Complaints, comments, criticisms and compliments can be sent to  [email protected]

Indians are also Canadians.

January 12, 2013 by Peter Lowry

The continuing embarrassment of how Canada treats its aboriginal population seems to have hit a Conservative wall. As luck would have it for our Indians, Prime Minister Harper wants something. The chiefs have a chance in the next while to pull off the deal of a lifetime. It will probably enrage those who think fairness should run both ways but Harper has no time to do things properly.

And Harper will make sure that all the blame for the outrageous settlements involved will rest at the doorstep of the current crop of chiefs. And the Indians will play right into his game. This “Idle No More” movement, for example, is the latest in a long line of aboriginal based movements that think they can get the attention they want by inconveniencing and pissing off other Canadians. What they fail to realize is that it might produce steps to stop their antics but will never get anyone to address the very real problems among our indigenous population.

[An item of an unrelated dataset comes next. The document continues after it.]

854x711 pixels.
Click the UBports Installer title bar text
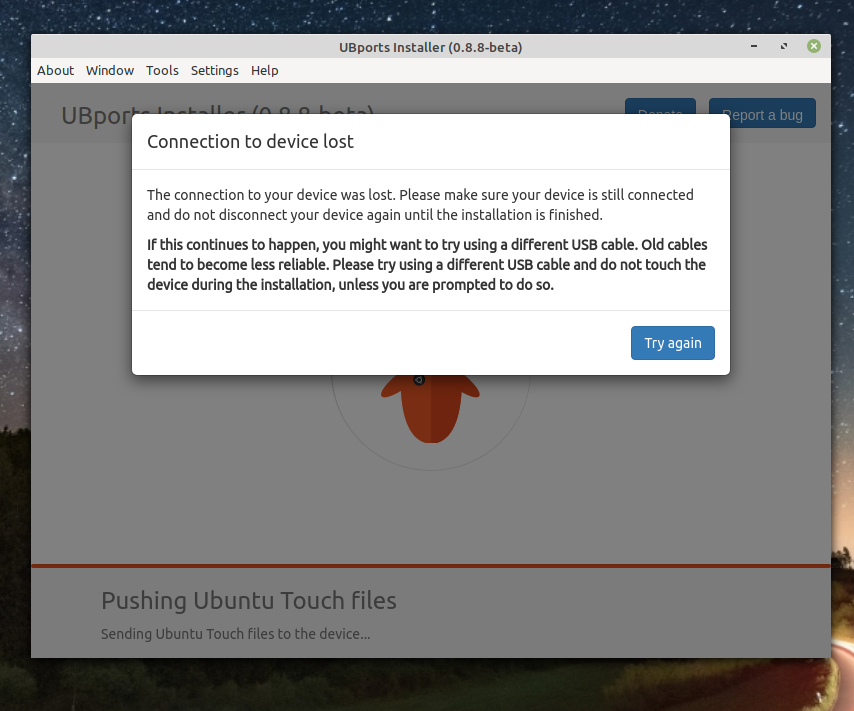pos(430,46)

The main problem is that the tribal chiefs and the elected leaders among the aboriginal groups make it a power game wherein they can squabble over their shares of the Indian Affairs pie. Many of these people are actually well meaning but the system is designed to defeat the altruistic.

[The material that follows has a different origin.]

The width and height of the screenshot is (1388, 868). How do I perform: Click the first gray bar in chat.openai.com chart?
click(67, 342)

It is like the carefully leaked audit reports of Deloitte & Touche. Who would be under the impression that Chief Spence of Attawapiskat has a chartered accountant at her right hand to make sure that all transactions meet Canadian accounting standards? They do not and she will not and nothing will be resolved until all sides deal in the real world.

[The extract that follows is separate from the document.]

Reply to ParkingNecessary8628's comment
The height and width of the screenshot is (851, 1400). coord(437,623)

But Harper realizes that at both ends of the country, he needs to deal with Indians to get pipelines pumping tar sands bitumen to ports for foreign markets. Luckily he has the resources of Canadian taxpayers to buy some Indian cooperation and he will not be shy to make the commitments.

But, just to confuse an already confused scenario, the federal courts have finally ruled that non-status Indians and Metis also have status—probably doubling the numbers that Harper has to buy off.

Meanwhile Harper and friends are making a shambles of proper negotiation with our indigenous peoples by disrespecting Shawn Atleo the elected chief of of the Assembly of First Nations. By doing that the government is helping create more “Idle No More” movements and making resolutions of Indian problems even harder to reach.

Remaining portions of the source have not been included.